↓↓↓
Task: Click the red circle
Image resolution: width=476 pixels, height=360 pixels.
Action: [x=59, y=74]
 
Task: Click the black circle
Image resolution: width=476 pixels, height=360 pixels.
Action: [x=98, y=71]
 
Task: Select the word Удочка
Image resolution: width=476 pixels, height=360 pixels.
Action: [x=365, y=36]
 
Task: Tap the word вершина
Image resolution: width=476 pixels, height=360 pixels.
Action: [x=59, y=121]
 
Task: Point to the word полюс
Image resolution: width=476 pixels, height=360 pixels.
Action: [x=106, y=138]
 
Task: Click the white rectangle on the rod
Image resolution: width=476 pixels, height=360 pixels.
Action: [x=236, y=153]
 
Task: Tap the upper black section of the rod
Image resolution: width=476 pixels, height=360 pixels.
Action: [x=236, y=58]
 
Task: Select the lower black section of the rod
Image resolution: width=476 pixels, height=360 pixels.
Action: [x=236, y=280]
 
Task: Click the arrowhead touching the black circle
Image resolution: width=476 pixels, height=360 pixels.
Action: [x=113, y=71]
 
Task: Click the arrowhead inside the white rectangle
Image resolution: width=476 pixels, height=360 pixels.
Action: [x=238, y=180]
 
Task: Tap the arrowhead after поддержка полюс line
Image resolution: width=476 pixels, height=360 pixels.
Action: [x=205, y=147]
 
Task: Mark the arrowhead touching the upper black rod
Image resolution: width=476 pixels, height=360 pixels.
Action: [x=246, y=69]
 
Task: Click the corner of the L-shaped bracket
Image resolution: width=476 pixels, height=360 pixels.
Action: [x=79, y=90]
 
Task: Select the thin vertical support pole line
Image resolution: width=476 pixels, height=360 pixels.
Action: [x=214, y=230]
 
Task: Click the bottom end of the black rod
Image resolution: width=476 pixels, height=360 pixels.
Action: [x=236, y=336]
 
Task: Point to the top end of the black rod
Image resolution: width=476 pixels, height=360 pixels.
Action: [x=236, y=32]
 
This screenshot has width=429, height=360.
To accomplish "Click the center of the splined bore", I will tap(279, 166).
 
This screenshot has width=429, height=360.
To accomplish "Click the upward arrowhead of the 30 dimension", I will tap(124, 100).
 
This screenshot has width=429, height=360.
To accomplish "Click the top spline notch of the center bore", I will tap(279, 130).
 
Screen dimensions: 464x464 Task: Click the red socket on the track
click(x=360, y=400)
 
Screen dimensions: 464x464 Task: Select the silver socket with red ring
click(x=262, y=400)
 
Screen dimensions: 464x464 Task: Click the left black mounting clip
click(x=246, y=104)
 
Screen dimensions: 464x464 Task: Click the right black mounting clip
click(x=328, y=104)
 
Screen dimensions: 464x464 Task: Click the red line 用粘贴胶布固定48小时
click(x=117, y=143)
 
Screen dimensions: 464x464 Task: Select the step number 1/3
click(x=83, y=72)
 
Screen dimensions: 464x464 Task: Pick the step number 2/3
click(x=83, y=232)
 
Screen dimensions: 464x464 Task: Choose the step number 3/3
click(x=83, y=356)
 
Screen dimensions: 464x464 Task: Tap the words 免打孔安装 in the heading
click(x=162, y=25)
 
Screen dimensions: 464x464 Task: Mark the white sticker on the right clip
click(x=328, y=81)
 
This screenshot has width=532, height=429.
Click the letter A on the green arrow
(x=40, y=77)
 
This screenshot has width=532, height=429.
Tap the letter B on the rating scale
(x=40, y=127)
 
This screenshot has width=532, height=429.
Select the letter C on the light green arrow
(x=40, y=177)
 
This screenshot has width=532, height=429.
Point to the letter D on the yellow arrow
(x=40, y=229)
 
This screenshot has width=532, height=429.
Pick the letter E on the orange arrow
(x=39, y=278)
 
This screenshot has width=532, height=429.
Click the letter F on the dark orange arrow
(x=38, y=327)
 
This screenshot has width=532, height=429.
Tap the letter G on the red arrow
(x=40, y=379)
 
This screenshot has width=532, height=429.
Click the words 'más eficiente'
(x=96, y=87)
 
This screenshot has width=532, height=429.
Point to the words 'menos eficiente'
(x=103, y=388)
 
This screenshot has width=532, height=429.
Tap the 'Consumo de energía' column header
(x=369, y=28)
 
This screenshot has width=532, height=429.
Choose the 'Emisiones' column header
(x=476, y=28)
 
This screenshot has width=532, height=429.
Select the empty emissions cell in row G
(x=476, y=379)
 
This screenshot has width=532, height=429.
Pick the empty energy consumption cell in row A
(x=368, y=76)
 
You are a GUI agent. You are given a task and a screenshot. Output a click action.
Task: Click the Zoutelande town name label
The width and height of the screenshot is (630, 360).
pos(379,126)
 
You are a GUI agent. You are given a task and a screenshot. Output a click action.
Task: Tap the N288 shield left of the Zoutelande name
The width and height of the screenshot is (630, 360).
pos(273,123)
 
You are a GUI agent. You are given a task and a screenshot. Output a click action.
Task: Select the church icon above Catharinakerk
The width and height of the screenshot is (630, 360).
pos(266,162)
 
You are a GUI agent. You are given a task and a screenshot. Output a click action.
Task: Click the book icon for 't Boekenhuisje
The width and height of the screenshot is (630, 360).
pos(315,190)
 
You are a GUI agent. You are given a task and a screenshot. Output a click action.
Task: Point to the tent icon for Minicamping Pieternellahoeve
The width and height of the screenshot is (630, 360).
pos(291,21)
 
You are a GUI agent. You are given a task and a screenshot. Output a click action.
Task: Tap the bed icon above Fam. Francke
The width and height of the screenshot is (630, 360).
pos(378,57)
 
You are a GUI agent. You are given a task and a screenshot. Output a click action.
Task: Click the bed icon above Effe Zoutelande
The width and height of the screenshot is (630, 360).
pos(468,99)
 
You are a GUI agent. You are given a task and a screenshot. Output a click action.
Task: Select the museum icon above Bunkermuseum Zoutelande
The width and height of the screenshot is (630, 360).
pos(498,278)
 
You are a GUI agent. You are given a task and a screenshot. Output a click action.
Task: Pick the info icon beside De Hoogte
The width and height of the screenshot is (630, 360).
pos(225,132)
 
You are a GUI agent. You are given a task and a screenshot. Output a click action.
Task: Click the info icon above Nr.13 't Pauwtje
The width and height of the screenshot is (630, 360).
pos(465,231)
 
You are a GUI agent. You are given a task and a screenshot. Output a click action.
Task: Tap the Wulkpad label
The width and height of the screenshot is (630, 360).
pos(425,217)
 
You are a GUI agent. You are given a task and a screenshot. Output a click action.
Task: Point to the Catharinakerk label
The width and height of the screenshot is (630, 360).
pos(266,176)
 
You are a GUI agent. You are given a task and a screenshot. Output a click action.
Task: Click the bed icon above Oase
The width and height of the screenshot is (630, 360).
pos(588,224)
↑↑↑
**Task prompt**
Extract every line of the material that contains the word "rectangle".

**Reply to the exercise**
Task: Click the white rectangle on the rod
Task: Click the arrowhead inside the white rectangle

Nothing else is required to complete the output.